_INFORMATION SUPPLIED_

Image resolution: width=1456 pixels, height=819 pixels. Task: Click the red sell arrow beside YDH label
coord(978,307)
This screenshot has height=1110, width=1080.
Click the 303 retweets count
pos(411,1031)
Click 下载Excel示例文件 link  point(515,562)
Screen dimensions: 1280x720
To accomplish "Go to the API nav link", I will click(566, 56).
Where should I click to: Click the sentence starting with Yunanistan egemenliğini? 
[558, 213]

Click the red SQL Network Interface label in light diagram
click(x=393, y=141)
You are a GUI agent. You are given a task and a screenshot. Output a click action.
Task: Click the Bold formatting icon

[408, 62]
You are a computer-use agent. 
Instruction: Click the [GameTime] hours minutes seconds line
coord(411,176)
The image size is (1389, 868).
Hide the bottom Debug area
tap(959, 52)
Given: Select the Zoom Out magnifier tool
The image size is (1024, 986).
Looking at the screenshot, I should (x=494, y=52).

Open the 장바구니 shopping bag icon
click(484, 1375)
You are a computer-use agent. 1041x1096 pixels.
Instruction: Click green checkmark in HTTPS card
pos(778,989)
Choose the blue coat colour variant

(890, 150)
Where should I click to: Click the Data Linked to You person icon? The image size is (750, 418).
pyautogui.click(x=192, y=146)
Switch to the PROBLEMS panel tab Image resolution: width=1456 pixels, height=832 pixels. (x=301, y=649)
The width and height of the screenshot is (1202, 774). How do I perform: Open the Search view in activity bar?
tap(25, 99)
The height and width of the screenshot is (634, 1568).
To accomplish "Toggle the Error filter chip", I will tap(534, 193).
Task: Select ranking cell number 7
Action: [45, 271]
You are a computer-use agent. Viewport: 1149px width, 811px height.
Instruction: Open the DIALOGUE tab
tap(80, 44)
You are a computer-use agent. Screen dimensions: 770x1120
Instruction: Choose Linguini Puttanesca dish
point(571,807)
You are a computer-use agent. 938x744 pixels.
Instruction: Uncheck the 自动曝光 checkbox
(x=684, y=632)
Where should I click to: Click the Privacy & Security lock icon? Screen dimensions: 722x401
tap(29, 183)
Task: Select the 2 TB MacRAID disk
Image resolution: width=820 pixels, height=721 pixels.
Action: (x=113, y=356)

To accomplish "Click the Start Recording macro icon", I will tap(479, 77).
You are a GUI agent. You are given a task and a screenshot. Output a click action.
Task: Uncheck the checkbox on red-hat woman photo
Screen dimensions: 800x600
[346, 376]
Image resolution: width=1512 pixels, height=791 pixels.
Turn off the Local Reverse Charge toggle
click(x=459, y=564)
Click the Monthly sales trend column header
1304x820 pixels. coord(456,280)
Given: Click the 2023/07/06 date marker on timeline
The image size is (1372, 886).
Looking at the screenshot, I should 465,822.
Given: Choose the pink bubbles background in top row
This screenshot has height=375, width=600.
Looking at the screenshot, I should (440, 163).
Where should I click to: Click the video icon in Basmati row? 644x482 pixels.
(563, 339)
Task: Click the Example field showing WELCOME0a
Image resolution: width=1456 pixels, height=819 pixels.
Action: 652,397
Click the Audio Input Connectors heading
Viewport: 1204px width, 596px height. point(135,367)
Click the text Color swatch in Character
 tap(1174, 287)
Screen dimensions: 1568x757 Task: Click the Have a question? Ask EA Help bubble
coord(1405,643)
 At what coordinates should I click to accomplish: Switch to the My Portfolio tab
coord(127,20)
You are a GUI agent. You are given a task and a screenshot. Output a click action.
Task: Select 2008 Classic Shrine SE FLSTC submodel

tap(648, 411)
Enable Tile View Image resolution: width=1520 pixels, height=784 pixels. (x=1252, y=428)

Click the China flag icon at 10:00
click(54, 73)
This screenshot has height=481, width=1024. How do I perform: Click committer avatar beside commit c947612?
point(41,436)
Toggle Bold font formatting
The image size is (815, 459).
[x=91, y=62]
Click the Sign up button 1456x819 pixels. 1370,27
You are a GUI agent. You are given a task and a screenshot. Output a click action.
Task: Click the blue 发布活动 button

_WORK TO BE COMPLETED_
Put the lines from the line with "The width and" to the line with "Action: (x=113, y=356)", both included, into a Markdown table with the columns Row and Content. Number each row and leave out any blank lines.

_COMPLETE OUTPUT_
| Row | Content |
|---|---|
| 1 | The width and height of the screenshot is (1202, 774). How do I perform: Open the Search view in activity bar? |
| 2 | tap(25, 99) |
| 3 | The height and width of the screenshot is (634, 1568). |
| 4 | To accomplish "Toggle the Error filter chip", I will tap(534, 193). |
| 5 | Task: Select ranking cell number 7 |
| 6 | Action: [45, 271] |
| 7 | You are a computer-use agent. Viewport: 1149px width, 811px height. |
| 8 | Instruction: Open the DIALOGUE tab |
| 9 | tap(80, 44) |
| 10 | You are a computer-use agent. Screen dimensions: 770x1120 |
| 11 | Instruction: Choose Linguini Puttanesca dish |
| 12 | point(571,807) |
| 13 | You are a computer-use agent. 938x744 pixels. |
| 14 | Instruction: Uncheck the 自动曝光 checkbox |
| 15 | (x=684, y=632) |
| 16 | Where should I click to: Click the Privacy & Security lock icon? Screen dimensions: 722x401 |
| 17 | tap(29, 183) |
| 18 | Task: Select the 2 TB MacRAID disk |
| 19 | Image resolution: width=820 pixels, height=721 pixels. |
| 20 | Action: (x=113, y=356) |